### Goal of the exercise
Output the full listing below exactly.

### Supplied records
****************

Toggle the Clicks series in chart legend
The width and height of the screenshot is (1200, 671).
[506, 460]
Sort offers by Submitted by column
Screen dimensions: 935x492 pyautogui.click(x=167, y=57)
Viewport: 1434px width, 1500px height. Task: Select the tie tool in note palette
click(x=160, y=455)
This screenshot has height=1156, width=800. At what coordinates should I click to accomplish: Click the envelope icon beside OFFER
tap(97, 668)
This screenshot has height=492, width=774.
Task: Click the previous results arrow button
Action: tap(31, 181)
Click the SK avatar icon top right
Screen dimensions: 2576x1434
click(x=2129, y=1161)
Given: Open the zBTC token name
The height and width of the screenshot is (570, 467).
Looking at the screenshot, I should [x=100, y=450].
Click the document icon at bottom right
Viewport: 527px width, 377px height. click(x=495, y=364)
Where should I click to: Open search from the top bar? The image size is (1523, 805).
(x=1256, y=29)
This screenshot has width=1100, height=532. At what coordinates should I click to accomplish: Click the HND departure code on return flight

****************

### Response for this exercise
Toggle the Clicks series in chart legend
The width and height of the screenshot is (1200, 671).
[506, 460]
Sort offers by Submitted by column
Screen dimensions: 935x492 pyautogui.click(x=167, y=57)
Viewport: 1434px width, 1500px height. Task: Select the tie tool in note palette
click(x=160, y=455)
This screenshot has height=1156, width=800. At what coordinates should I click to accomplish: Click the envelope icon beside OFFER
tap(97, 668)
This screenshot has height=492, width=774.
Task: Click the previous results arrow button
Action: tap(31, 181)
Click the SK avatar icon top right
Screen dimensions: 2576x1434
click(x=2129, y=1161)
Given: Open the zBTC token name
The height and width of the screenshot is (570, 467).
Looking at the screenshot, I should [x=100, y=450].
Click the document icon at bottom right
Viewport: 527px width, 377px height. click(x=495, y=364)
Where should I click to: Open search from the top bar? The image size is (1523, 805).
(x=1256, y=29)
This screenshot has width=1100, height=532. At what coordinates should I click to accomplish: Click the HND departure code on return flight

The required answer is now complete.